**DIRECTIONS FOR THIS TASK**.
Copy the entries from the beginning through the line containing "Action: point(246,377)", inclusive, swapping "Collapse" for "Hide" and changing nothing else.

**MATERIAL FOR THIS EXERCISE**.
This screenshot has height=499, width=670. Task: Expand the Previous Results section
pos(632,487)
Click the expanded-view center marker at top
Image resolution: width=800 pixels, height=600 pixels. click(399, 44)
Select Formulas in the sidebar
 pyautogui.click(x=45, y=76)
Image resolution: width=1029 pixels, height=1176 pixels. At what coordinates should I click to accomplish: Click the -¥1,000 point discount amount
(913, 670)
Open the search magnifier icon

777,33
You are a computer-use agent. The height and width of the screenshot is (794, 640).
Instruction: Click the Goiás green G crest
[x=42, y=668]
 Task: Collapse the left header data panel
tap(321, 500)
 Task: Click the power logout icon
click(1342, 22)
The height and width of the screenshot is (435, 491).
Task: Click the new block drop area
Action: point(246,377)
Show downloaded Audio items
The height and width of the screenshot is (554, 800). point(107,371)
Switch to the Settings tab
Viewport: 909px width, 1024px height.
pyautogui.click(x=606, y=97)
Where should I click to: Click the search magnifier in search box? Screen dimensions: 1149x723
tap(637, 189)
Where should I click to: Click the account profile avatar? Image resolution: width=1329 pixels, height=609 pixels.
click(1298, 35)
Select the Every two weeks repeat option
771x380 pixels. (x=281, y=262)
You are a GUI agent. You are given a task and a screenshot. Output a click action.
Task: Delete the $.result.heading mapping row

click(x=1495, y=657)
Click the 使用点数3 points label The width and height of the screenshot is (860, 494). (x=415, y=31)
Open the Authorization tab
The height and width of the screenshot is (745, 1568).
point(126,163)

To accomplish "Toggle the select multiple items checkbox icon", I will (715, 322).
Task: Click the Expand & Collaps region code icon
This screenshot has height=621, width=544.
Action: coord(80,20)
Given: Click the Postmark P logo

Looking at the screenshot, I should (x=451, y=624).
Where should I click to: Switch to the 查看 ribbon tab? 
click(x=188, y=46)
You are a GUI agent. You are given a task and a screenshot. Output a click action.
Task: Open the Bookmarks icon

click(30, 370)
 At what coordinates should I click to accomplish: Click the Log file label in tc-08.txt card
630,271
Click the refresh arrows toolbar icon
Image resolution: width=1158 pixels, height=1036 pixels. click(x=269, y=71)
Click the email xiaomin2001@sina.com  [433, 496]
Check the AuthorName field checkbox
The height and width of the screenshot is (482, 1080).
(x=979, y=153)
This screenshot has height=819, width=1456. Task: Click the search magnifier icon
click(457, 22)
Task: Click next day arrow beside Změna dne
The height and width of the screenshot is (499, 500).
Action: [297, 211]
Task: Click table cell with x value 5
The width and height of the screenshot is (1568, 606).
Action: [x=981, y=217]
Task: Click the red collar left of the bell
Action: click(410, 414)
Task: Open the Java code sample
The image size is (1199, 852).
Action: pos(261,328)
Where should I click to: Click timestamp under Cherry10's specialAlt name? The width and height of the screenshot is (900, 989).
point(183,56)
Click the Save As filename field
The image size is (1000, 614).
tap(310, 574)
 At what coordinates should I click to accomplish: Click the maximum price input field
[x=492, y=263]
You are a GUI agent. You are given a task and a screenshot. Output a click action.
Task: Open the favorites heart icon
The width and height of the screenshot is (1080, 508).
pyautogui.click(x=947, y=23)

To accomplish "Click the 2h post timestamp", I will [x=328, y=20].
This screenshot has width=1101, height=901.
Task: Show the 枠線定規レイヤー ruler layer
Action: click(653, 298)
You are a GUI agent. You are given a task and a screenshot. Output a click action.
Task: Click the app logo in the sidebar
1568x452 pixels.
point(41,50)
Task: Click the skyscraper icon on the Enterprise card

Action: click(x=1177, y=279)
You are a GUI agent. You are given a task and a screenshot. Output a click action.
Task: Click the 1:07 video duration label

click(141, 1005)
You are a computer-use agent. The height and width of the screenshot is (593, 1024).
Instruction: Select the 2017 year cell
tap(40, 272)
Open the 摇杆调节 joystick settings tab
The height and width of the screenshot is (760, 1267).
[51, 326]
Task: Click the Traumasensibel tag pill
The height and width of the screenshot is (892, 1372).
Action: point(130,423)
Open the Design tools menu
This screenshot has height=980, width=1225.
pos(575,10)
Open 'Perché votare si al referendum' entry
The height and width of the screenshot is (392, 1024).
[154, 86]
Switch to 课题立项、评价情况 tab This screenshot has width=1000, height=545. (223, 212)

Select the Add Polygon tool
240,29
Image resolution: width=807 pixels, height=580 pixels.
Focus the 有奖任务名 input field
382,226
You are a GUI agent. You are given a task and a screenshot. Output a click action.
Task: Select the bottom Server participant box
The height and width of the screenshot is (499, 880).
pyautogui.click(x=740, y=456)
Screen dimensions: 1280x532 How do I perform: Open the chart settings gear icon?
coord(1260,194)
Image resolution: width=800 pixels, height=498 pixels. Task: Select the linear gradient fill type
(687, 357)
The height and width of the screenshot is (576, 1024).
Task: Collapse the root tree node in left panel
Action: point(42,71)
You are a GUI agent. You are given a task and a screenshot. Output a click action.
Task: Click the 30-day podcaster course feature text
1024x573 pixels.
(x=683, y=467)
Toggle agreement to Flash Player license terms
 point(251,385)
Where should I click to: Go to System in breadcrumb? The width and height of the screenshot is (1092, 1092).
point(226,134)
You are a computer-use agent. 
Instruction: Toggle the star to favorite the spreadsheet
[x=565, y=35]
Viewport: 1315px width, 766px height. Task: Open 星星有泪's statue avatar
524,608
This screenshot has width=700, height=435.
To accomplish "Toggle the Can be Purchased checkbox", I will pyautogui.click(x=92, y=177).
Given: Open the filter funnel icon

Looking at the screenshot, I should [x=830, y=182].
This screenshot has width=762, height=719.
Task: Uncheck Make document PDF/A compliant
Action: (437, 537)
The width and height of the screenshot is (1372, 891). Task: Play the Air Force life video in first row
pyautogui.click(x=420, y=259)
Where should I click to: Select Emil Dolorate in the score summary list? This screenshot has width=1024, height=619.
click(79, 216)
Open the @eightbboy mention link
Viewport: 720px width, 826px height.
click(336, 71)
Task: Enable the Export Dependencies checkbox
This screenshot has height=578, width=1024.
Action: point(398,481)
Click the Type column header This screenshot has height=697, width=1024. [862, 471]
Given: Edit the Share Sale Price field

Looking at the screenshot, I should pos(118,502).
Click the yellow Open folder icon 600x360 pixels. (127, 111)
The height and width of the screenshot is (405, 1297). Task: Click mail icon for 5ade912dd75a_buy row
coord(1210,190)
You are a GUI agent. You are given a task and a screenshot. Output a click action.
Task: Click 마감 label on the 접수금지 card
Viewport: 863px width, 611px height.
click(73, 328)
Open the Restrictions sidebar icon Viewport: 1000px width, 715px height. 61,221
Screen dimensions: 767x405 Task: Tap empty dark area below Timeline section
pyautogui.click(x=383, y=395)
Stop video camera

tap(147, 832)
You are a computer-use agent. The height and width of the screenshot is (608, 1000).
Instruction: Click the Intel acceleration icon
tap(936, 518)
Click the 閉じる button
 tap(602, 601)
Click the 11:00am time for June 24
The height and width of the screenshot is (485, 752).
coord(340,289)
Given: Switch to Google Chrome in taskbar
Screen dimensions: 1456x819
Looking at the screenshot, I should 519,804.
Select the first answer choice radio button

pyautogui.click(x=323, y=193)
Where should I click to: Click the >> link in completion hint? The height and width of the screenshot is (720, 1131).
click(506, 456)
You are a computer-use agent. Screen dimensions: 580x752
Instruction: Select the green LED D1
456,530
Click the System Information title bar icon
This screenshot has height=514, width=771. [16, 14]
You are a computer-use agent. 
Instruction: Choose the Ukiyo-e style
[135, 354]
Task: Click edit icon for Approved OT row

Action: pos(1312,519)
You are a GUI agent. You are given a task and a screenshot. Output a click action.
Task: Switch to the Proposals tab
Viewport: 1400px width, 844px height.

**FULL OUTPUT**.
This screenshot has height=499, width=670. Task: Expand the Previous Results section
pos(632,487)
Click the expanded-view center marker at top
Image resolution: width=800 pixels, height=600 pixels. click(399, 44)
Select Formulas in the sidebar
 pyautogui.click(x=45, y=76)
Image resolution: width=1029 pixels, height=1176 pixels. At what coordinates should I click to accomplish: Click the -¥1,000 point discount amount
(913, 670)
Open the search magnifier icon

777,33
You are a computer-use agent. The height and width of the screenshot is (794, 640).
Instruction: Click the Goiás green G crest
[x=42, y=668]
 Task: Hide the left header data panel
tap(321, 500)
 Task: Click the power logout icon
click(1342, 22)
The height and width of the screenshot is (435, 491).
Task: Click the new block drop area
Action: point(246,377)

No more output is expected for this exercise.